* _Document text_
■ ■ ■
It’s hard to replicate (that is, duplicate) analyses in sociology

Cristobal Young points us to this post on replication packages; he writes, “we found that only 28% of sociologists would/could provide a replication package.”

I read the comments. The topic arouses a lot of passion. Some of the commenters are pretty rude! And, yes, I’m glad to see this post, given my own frustrating experience trying to re-analyze a sociology study. To me, one of the big problems is the idea that once a paper is published, it is considered to be Truth, by the authors, by promotion committees, by the ASR and the NYT. Take that away, and everything changes: all of a sudden there’s not so much incentive to hide your data.

18 thoughts on “It’s hard to replicate (that is, duplicate) analyses in sociology

  1. I don’t get the “considered to be Truth” critique. Forget promotion committees. But what about the public at large? If a layperson sees a result on the front page of a 100 year old reputable Academic Journal is he wrong to expect some “truth” in the result?

    When you listen to a story on the BBC don’t you expect truth in it? The problem isn’t so much with NYT that believes the primary result but with the sociology result that prints that iffy study in the first place.

    No one is saying particular articles can’t be mistaken once in a while or that the truth might be tweaked. That’s the nature of science and discovery.

    But why this total aversion for the truth? Instead of sending out this nihilistic “Don’t expect the truth from us” message, why not strive to print better quality results that are more likely to be the truth?

    Better curation. Quality over quantity. Shouldn’t that be the mark of a good Editor? That by whatever means, intelligence, diligence, intuition, or astrology, over time, his Journal prints a large fraction of Papers that end up being the “truth”?

    • Rahul:

      Some truth, sure, but subject to revision. If someone publishes a result and it’s checked from all angles, we can have more trust in it. If someone publishes a result and refuses to share the data and throws mud at replication efforts, that’s a situation where the prestige of publication is getting in the way.

      • Andrew:

        The problem in these sociology journals is “too little truth”. You can almost smell the crap. I think their editors are either asleep or in on the racket.
■ ■ ■
* _Material shown_
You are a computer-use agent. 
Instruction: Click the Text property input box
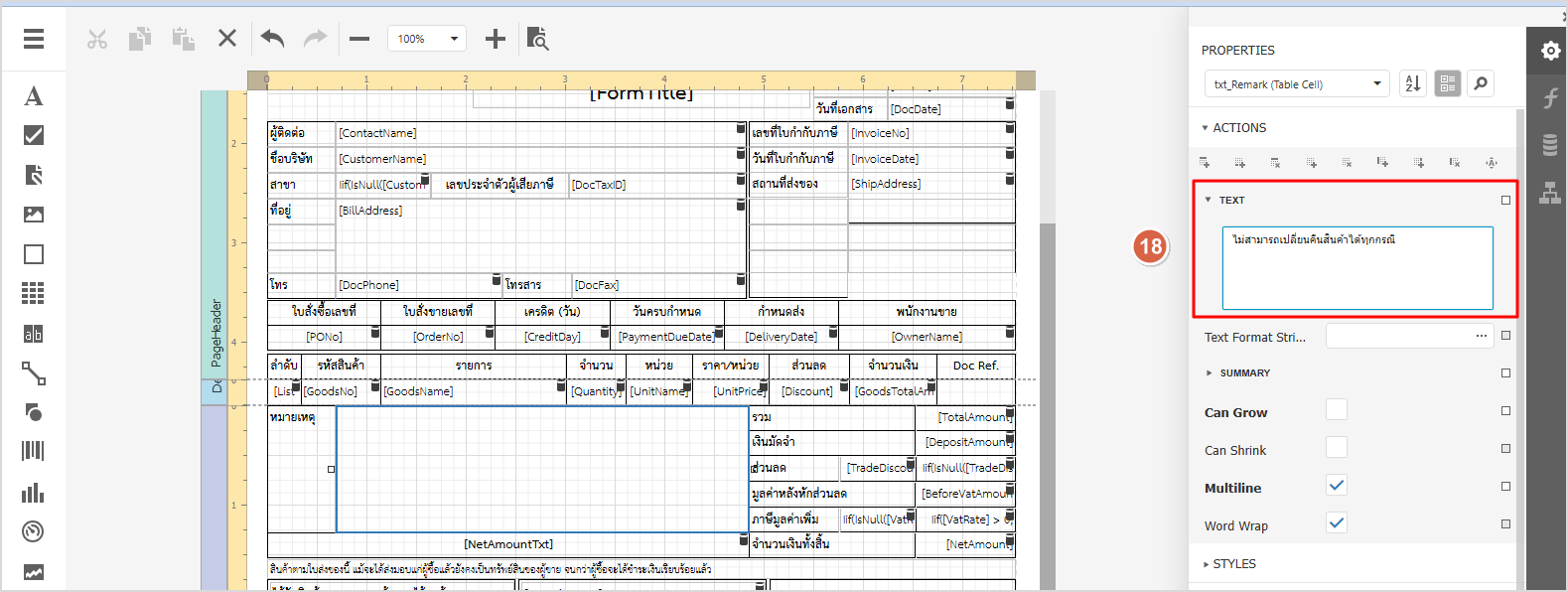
■ ■ ■
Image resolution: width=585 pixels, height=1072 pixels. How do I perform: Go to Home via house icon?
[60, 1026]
■ ■ ■
* _Exercises_
a - Answer these from the post on replicating sociology analyses, one line each:
(i) What share of sociologists, according to Cristobal Young, would or could provide a replication package?
(ii) Which broadcaster does the first comment name when asking whether you expect truth in a story?
(iii) How old is the reputable Academic Journal described in the first comment?
b - In the post on replicating sociology analyses, shorten the paragraph that begins "I read the comments." and keep its main points.
c - Quote the post on replicating sociology analyses word for word, from "When you listen" up to and including "the first place.".

* _Responses in order_
a -
(i) 28%
(ii) The BBC
(iii) 100 years old

b - The comments show strong passion, and some are rude. The writer welcomes the post because of a frustrating personal attempt to re-analyze a sociology study. The writer sees a major problem in treating published papers as Truth, as authors, promotion committees, the ASR and the NYT do. Without that view, there would be far less incentive to hide data.

c -
When you listen to a story on the BBC don’t you expect truth in it? The problem isn’t so much with NYT that believes the primary result but with the sociology result that prints that iffy study in the first place.